É nos seus Paraísos artificiais que Charles Baudelaire (na secção Un mangeur d´opium/ Visions d´Oxford, I, Le palimpseste) compara o cérebro humano a um autêntico "palimpsesto". Este seria composto por uma série de camadas (“des couches”) de ideias, de imagens e de sentimentos que sucessivamente se acamam de modo tão leve como a luz. Tudo se passa, nesta descrição caleidoscópica, como se cada camada do nosso cérebro devorasse (“ensevelissait”) a anterior, embora, na verdade, todas elas continuem vivas e presentes.
Este "palimpsesto" da memória humana apresenta, segundo a visão do poeta, dois níveis completamente distintos.

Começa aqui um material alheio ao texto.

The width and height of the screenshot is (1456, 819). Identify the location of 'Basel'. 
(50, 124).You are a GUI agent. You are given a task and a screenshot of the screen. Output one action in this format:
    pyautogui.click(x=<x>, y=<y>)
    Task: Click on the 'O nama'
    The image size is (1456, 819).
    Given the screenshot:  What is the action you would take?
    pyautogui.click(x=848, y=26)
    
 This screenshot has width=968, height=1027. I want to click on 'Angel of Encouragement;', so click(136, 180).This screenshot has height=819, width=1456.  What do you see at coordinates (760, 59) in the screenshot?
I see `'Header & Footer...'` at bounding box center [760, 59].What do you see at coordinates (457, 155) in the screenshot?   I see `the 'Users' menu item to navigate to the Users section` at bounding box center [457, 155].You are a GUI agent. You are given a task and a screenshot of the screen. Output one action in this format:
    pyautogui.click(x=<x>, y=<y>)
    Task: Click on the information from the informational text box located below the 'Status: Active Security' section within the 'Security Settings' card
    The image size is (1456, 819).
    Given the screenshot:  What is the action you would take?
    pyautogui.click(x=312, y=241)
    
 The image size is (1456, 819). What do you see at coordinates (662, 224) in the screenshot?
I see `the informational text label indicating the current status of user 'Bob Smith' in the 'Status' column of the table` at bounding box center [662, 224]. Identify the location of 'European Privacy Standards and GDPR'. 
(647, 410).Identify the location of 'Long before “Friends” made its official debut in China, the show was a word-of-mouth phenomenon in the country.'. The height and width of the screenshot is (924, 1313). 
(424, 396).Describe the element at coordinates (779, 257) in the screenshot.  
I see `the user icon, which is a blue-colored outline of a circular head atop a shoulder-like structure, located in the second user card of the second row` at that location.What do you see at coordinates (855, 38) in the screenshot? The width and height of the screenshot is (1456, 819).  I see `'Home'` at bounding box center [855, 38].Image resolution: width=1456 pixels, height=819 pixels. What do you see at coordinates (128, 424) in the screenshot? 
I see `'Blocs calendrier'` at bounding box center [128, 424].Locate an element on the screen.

Num primeiro patamar, coabitaria o caos fantástico e grotesco em permanente colisão com “elementos heterogéneos”; num segundo patamar, a fatalidade “du tempérament” seria antes levada a harmonizar os elementos que, à partida, se pudessem considerar verdadeiramente opostos ou irreconciliáveis.
Acrscenta ainda Baudelaire que, se pudéssemos dar voz simultânea aos variadíssimos ecos da memória que transportamos, então decerto que ouviríamos um "concerto, agradável ou doloroso, mas aparentemente lógico e sem dissonâncias".